> _Stored data_:
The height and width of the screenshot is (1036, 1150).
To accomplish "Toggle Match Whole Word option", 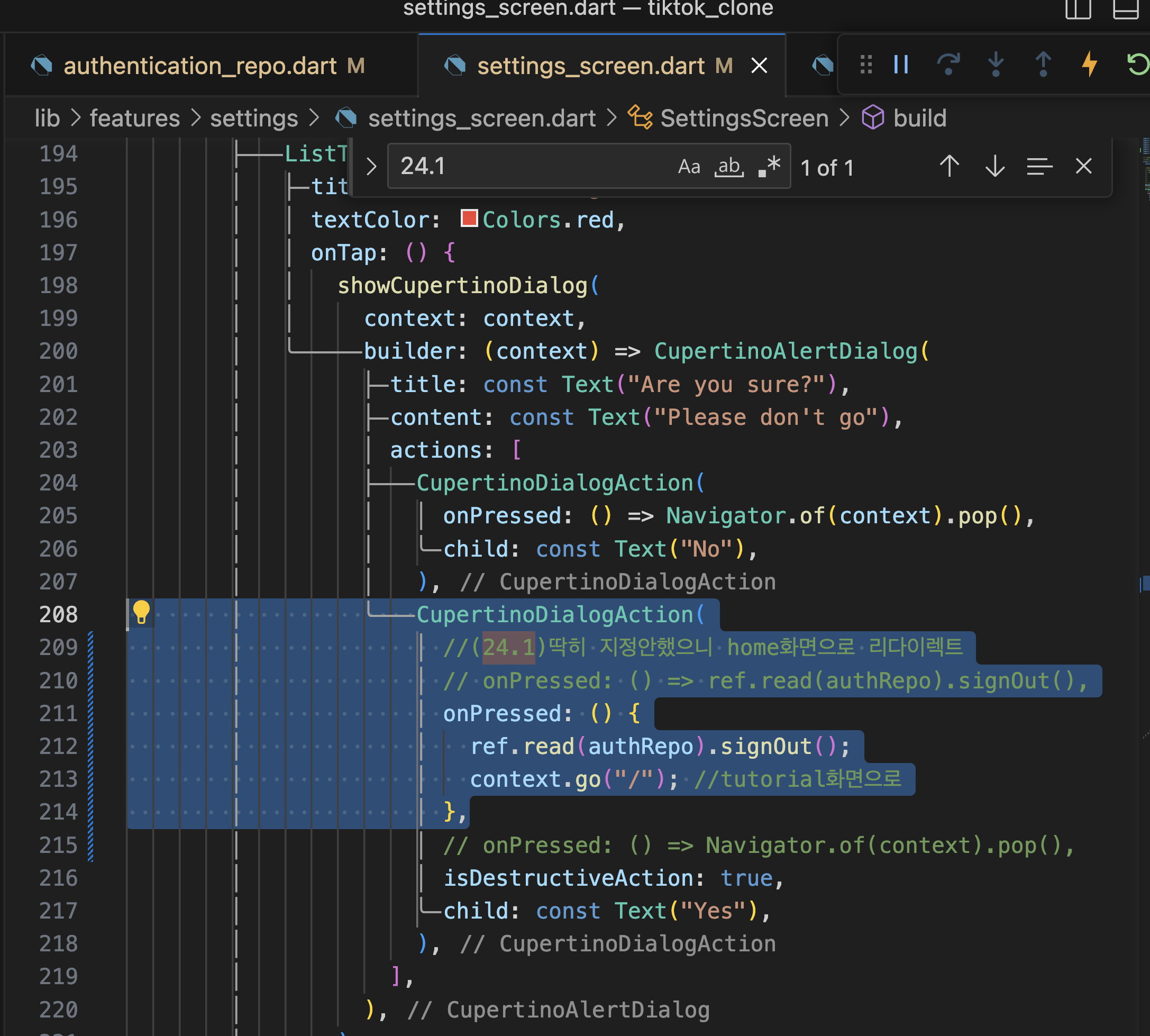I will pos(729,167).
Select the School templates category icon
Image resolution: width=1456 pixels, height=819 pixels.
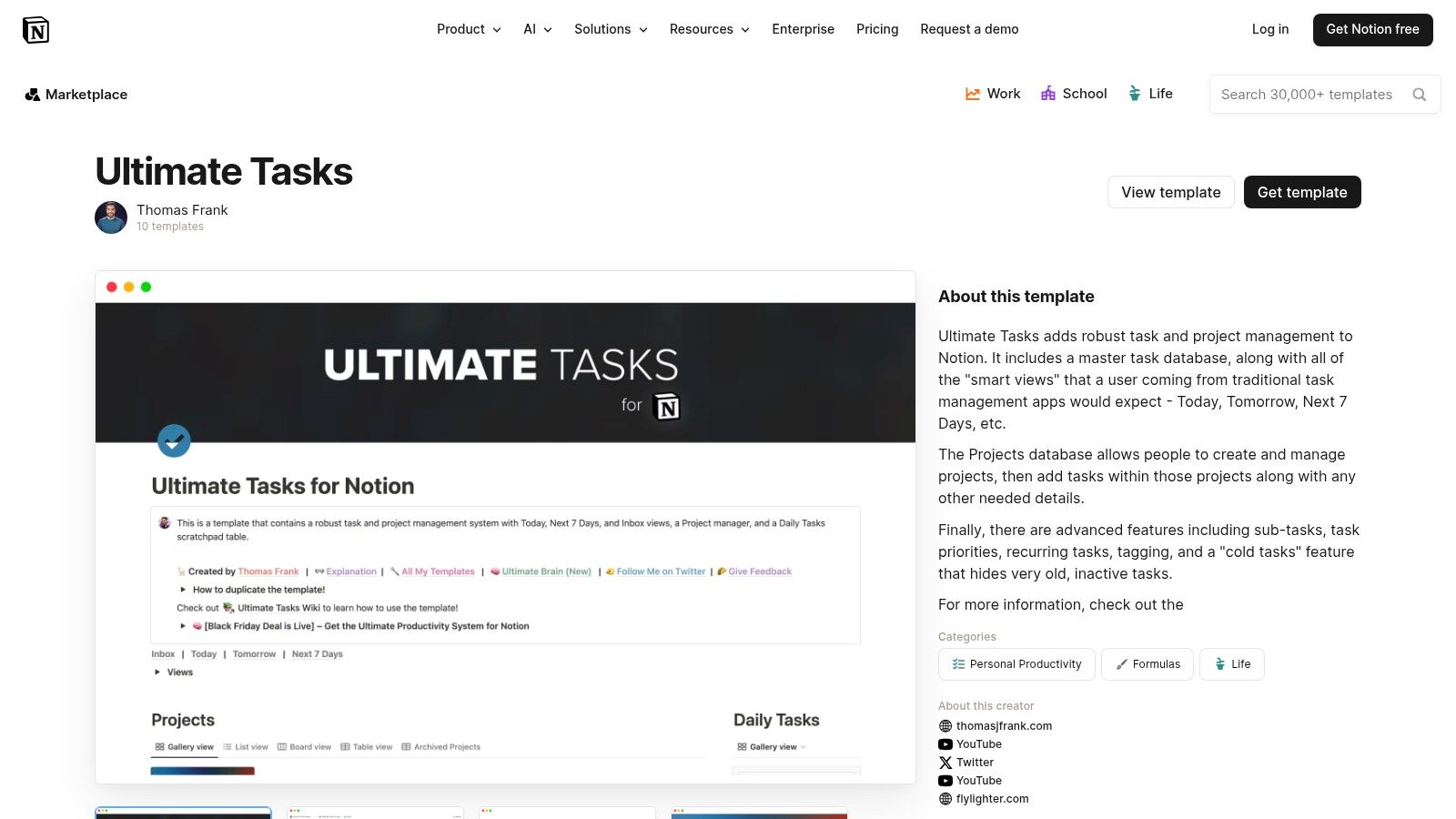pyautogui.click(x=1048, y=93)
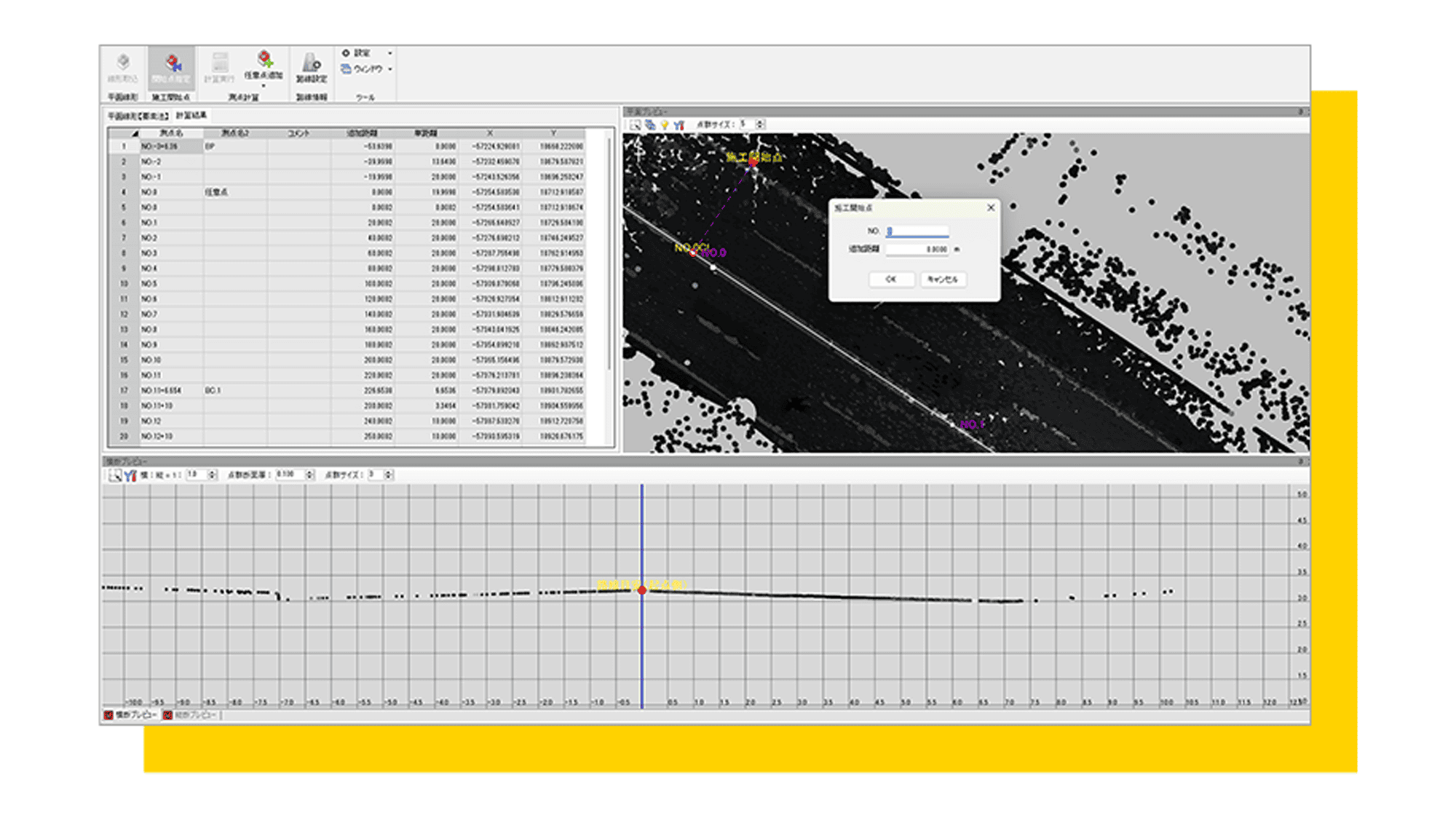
* * *
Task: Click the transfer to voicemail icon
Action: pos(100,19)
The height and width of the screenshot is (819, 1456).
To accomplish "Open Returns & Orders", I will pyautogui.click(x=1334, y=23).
* * *
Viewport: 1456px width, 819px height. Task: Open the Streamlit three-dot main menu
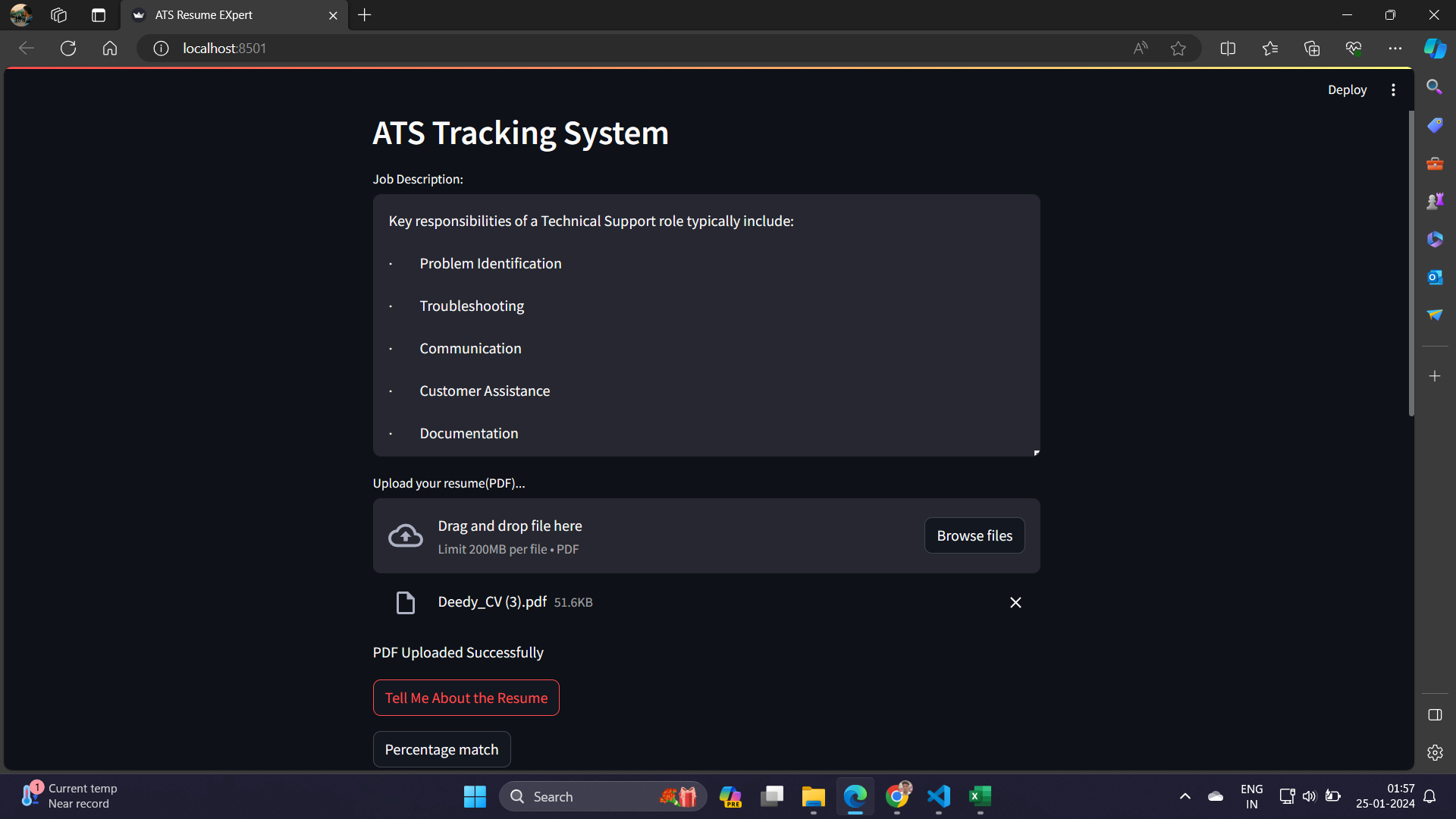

> _Prompt_: The string "screenshot" may occur in the listing; show every line where it does.

> _Answer box_:
The height and width of the screenshot is (1036, 1150).
The height and width of the screenshot is (819, 1456).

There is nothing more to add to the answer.